══ Input
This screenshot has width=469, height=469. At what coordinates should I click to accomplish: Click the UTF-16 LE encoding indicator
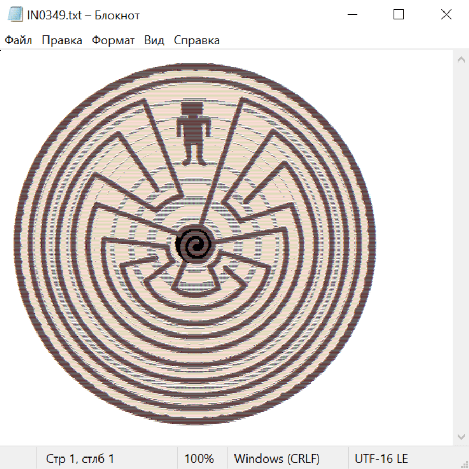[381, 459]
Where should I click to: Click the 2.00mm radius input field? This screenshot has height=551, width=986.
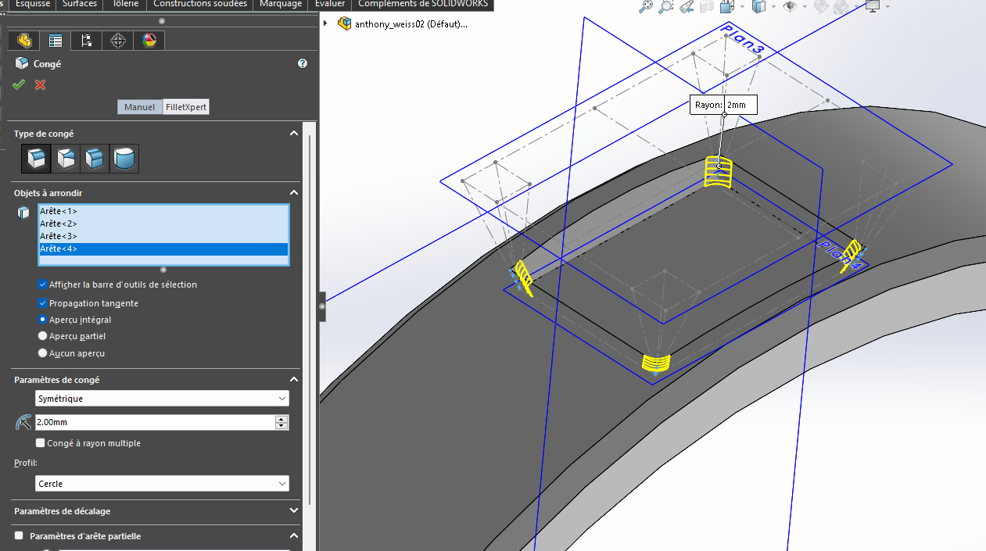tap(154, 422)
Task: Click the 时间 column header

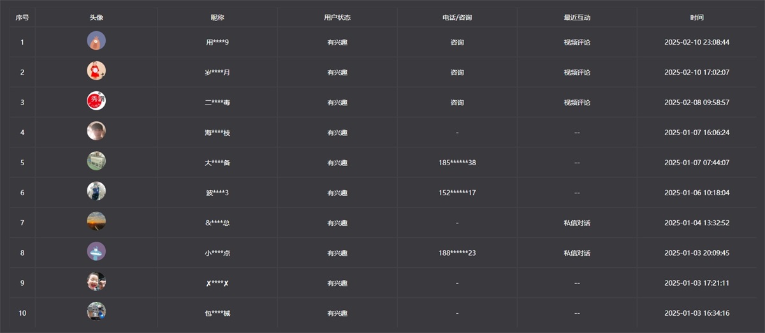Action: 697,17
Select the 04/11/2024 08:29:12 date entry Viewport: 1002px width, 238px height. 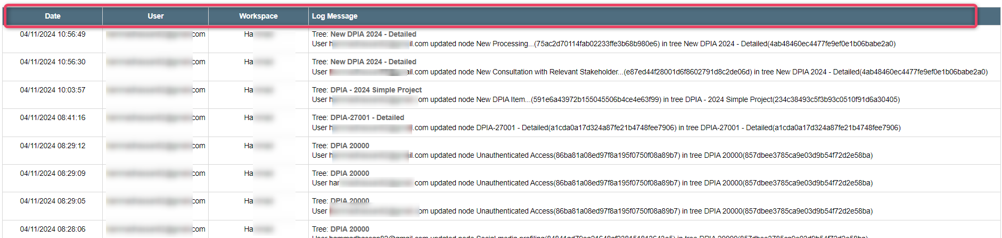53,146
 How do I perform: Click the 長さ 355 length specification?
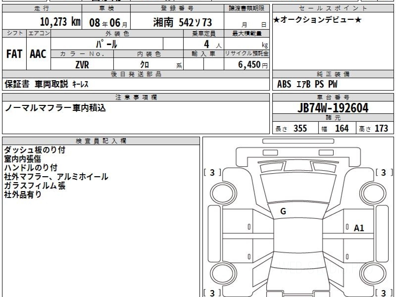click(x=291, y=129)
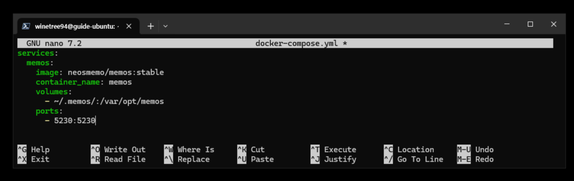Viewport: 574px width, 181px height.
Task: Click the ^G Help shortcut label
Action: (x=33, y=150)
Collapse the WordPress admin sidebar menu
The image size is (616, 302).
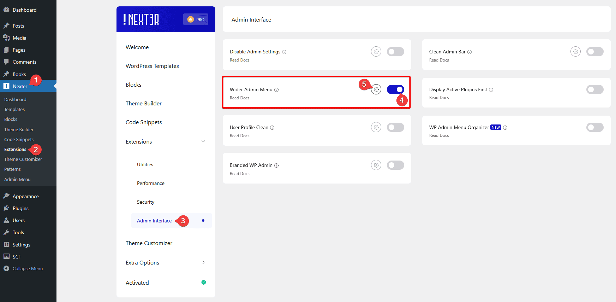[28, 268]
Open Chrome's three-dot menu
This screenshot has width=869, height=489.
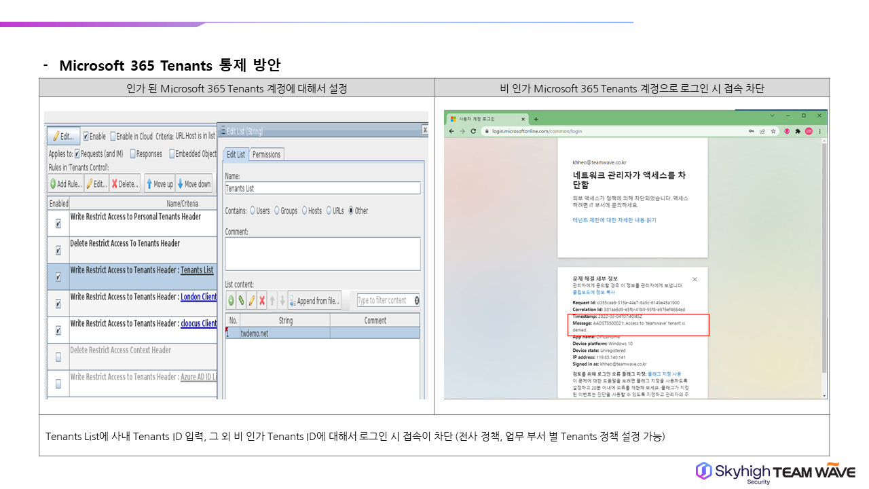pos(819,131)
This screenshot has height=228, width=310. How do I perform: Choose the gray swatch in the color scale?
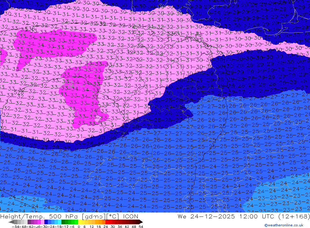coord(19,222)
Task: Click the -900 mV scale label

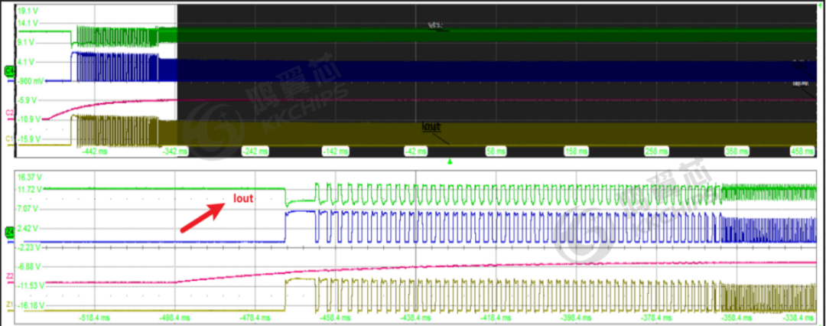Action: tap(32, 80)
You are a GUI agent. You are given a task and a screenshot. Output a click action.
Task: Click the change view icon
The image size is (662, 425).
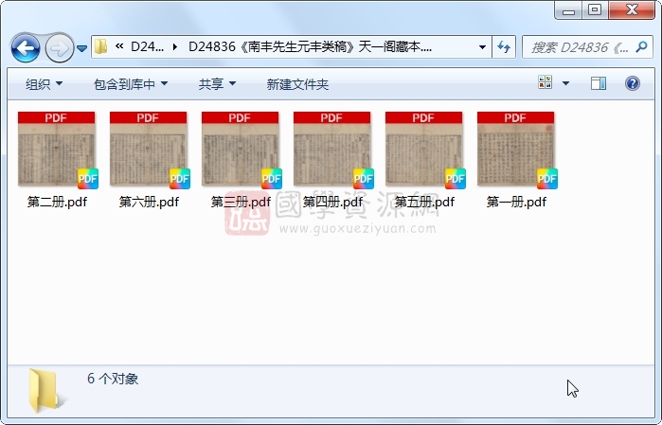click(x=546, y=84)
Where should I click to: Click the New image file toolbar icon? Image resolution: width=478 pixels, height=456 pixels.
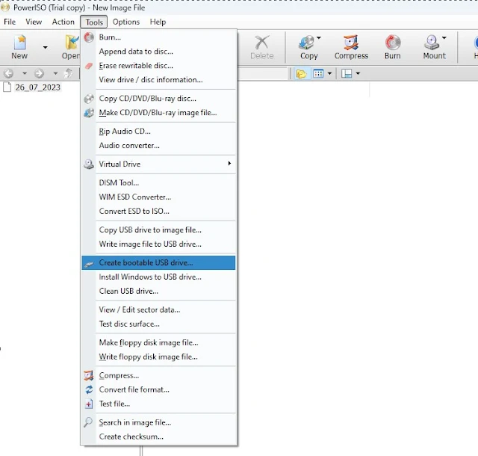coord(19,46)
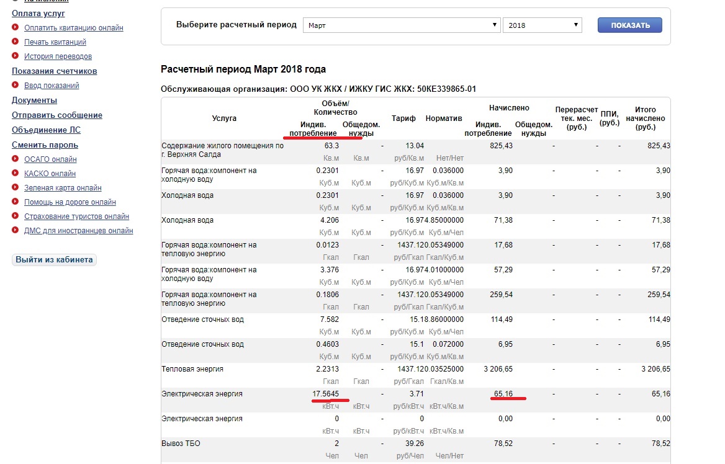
════
══ Input
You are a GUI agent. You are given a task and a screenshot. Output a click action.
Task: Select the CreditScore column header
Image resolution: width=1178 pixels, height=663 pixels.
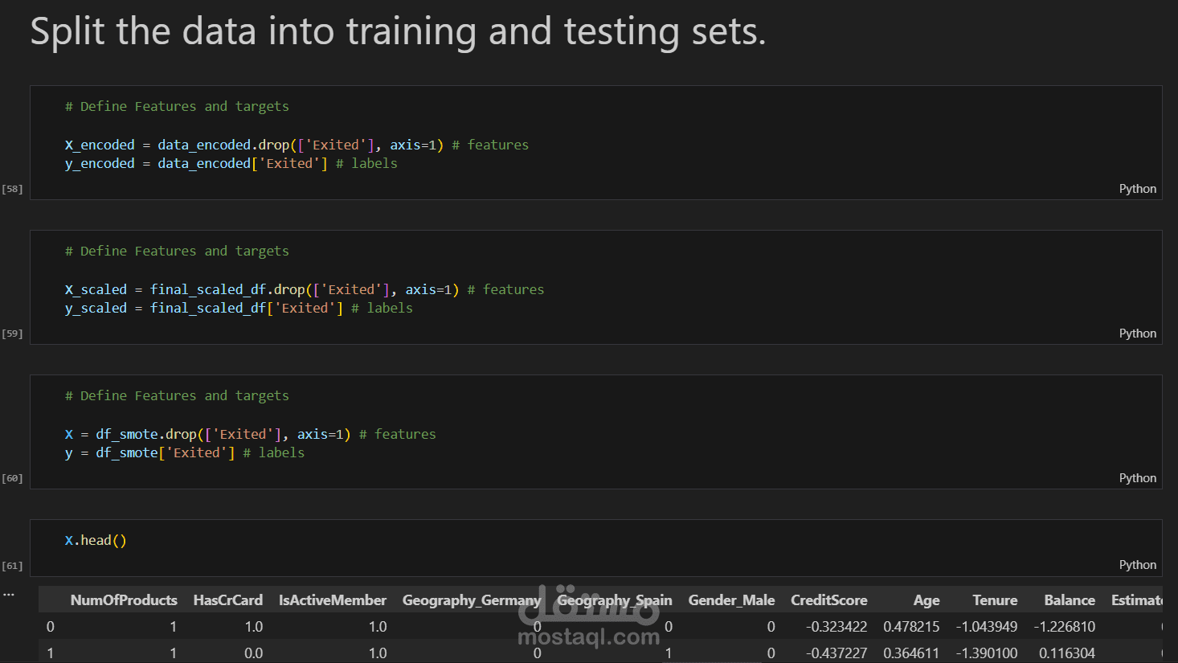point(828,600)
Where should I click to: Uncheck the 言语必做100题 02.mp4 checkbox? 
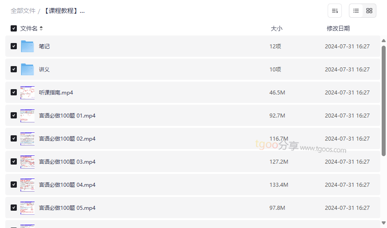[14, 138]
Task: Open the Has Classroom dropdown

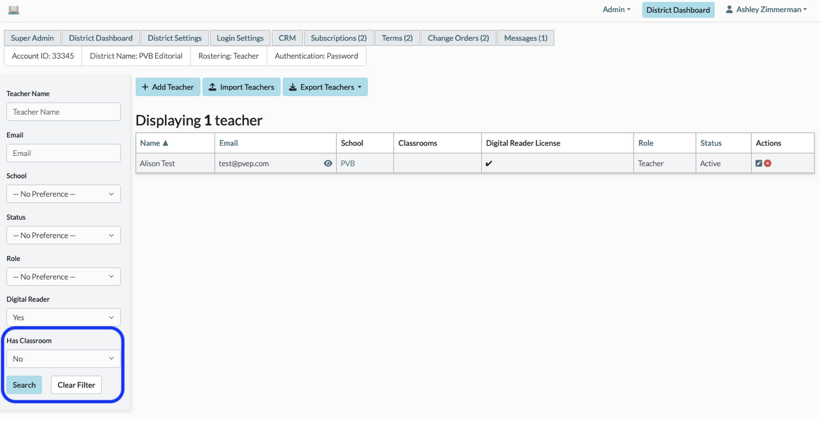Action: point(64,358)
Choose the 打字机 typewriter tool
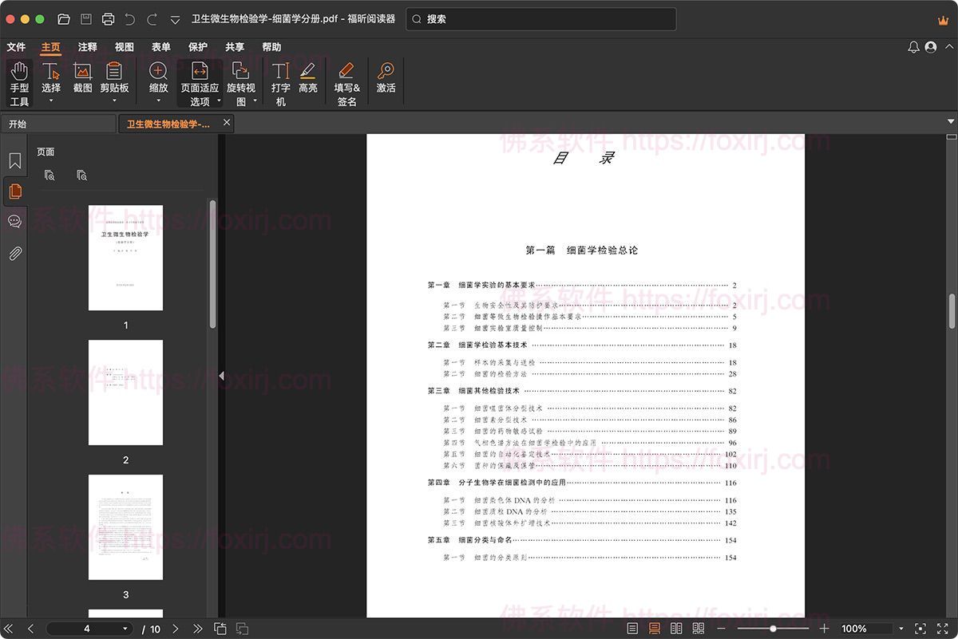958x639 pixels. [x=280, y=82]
════
_What this task involves_. In the listing above, find each line with the word "menu" and copy it out.

_Result of this exercise_.
Collapse the WordPress admin sidebar menu
Open Chrome's three-dot menu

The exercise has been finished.